START Data to process

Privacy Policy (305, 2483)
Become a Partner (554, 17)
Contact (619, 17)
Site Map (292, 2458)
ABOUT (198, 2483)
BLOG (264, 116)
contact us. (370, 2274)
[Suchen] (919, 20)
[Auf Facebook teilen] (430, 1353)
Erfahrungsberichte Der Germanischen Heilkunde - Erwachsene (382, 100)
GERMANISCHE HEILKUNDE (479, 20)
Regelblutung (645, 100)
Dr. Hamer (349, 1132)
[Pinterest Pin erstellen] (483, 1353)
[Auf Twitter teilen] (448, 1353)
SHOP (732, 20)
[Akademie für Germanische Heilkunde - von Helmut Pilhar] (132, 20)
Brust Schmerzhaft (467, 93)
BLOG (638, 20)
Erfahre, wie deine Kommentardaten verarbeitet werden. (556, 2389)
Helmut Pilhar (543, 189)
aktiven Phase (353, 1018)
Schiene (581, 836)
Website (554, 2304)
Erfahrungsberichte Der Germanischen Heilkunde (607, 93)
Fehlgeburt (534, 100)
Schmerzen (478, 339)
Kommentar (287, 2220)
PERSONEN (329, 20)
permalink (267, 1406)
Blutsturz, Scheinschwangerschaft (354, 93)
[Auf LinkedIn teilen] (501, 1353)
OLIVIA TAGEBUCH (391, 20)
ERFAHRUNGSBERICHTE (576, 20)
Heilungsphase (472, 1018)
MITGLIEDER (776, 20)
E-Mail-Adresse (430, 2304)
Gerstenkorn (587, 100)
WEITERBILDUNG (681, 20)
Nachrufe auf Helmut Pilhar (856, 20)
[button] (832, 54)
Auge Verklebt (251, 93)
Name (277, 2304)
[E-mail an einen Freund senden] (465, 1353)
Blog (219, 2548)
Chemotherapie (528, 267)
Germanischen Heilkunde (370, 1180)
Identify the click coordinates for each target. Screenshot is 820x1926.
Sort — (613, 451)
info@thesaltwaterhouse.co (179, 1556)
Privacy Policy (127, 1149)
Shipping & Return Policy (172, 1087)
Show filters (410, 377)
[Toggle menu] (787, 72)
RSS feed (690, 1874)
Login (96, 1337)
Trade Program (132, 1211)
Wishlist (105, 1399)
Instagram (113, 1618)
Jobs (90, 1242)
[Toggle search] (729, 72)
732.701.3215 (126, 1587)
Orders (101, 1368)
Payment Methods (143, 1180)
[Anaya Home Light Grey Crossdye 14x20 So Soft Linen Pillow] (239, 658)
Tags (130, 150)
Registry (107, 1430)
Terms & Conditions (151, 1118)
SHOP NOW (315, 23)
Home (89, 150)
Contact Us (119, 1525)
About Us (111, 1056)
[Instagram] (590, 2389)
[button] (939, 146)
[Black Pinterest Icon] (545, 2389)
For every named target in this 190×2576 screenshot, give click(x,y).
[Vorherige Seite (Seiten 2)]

END Data to process

* **How to complete this task**:
The span to print begins at the line containing "Terms & Conditions (151, 1118)" and ends at the final line of the entries; print it exactly and print nothing else.

* **Solution to this problem**:
Terms & Conditions (151, 1118)
SHOP NOW (315, 23)
Home (89, 150)
Contact Us (119, 1525)
About Us (111, 1056)
[Instagram] (590, 2389)
[button] (939, 146)
[Black Pinterest Icon] (545, 2389)
For every named target in this 190×2576 screenshot, give click(x,y).
[Vorherige Seite (Seiten 2)]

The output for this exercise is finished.